A synthetic local symbol is a symbol with STB_LOCAL binding defined in a SyntheticSection. The primary use case for these symbols is to identify Thunks (When support for Thunks as synthetic sections) is added. Another use case is ARM/AArch64 mapping symbols such as $a, $t and $d. These can be added to Thunks and PLT sections to give better disassembly.

For thunks we need to create a symbol in the SyntheticSection representing the Thunk so we can retarget the relocation at it. As functions with STB_LOCAL binding can have the same name, and may need more than one range extension Thunk it simplifies the Thunk implementation if we can make the Thunk symbols have STB_LOCAL binding, and allow non-unique names.

Mapping symbols such as $a, $t and $d are helpful for the disassembler to identify which parts of the Thunk are ARM, Thumb or Data. The ABI allows mapping symbols to have a .suffix which is ignored to account for tools that can't handle non-unique names.
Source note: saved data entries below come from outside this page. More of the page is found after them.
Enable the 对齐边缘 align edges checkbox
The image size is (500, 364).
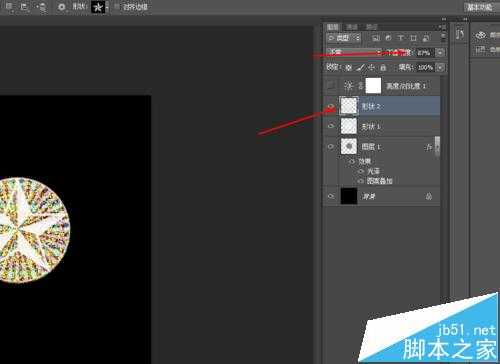coord(117,7)
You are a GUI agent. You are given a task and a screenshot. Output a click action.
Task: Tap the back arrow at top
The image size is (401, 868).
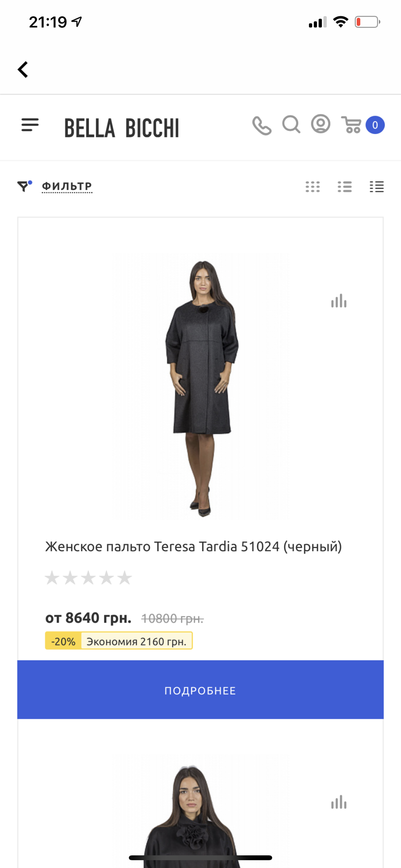(23, 69)
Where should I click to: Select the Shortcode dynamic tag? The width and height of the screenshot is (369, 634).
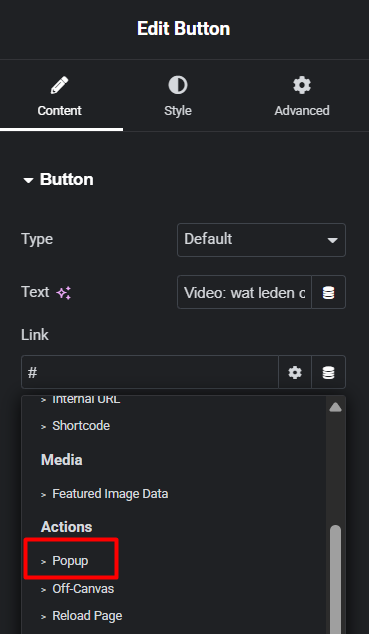coord(81,426)
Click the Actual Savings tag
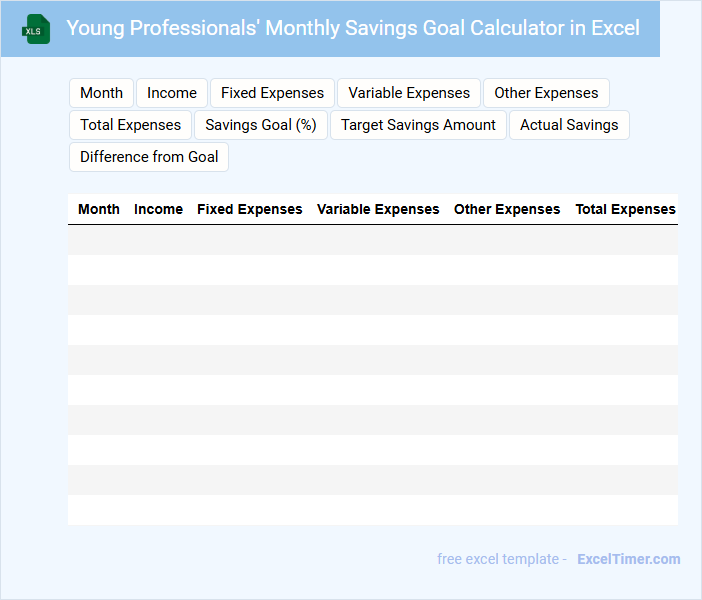702x600 pixels. tap(569, 125)
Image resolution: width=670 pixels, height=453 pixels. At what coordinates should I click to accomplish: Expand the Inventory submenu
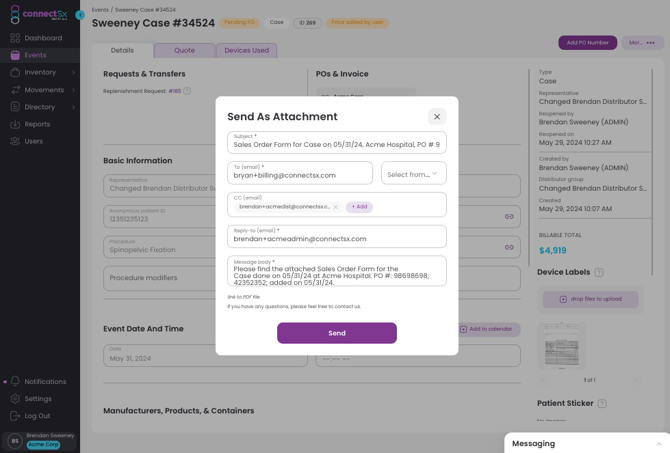pos(73,72)
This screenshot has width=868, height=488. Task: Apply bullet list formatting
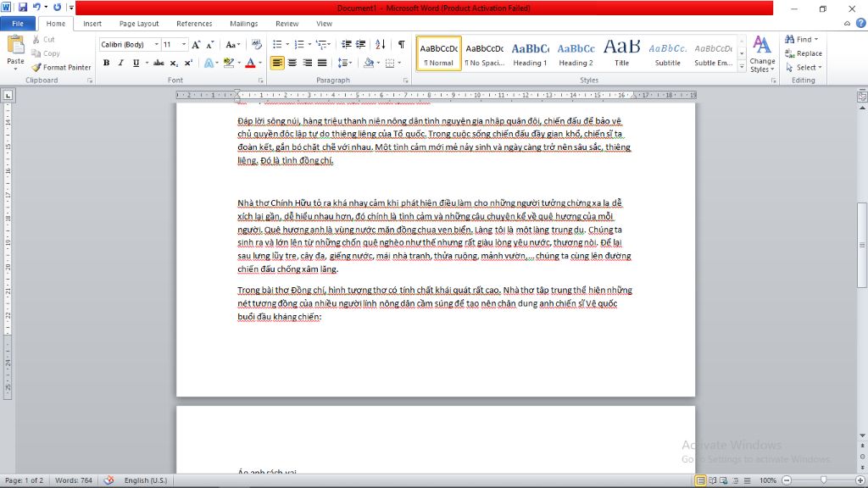(277, 44)
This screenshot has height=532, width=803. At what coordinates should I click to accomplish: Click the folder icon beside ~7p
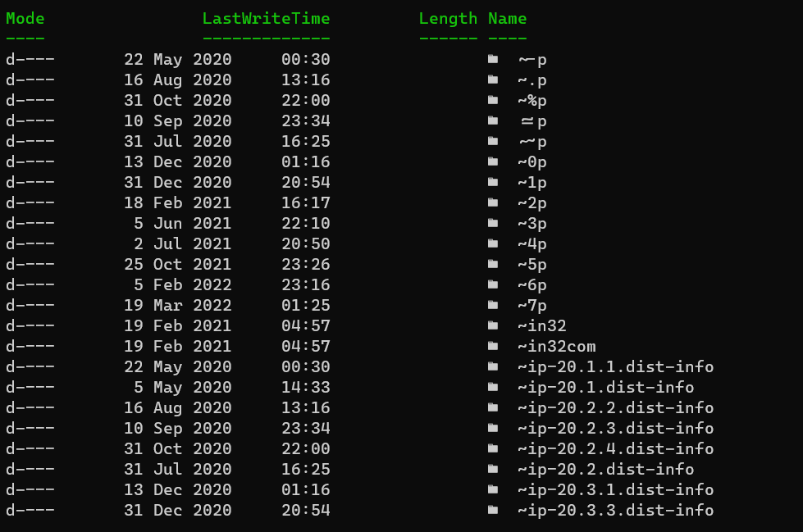pyautogui.click(x=492, y=305)
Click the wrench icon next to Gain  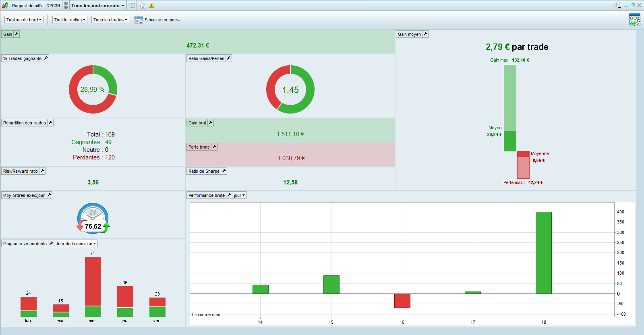17,34
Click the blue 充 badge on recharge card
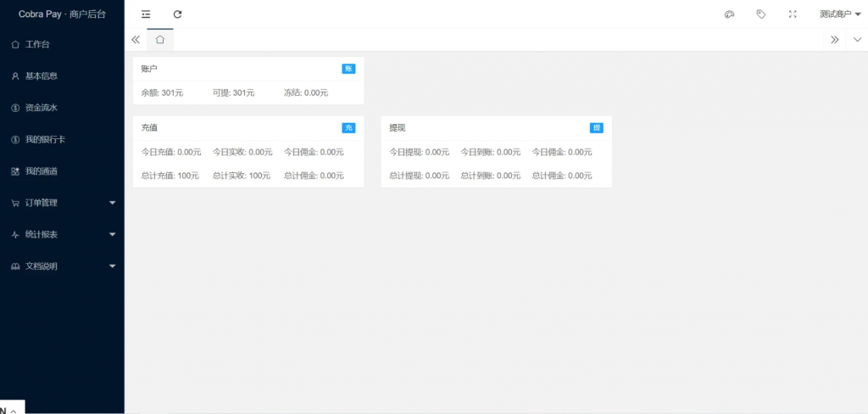The image size is (868, 414). (348, 128)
We can already add symbols with STB_LOCAL binding to synthetic sections by using addRegular, however we have to say IsLocal=false in the SymbolBody and we have to have a unique name. These are not fundamental restrictions to implement Thunks or MappingSymbols as in both cases we can make sure the symbol name we add is unique. However I'm not hugely keen on setting IsLocal=false, there is also potential for other SymbolTable processing treating the symbols as if they were global.

As the local symbols are added outside of SymbolTable::Symbols I've incremented NumLocals when adding a synthetic local.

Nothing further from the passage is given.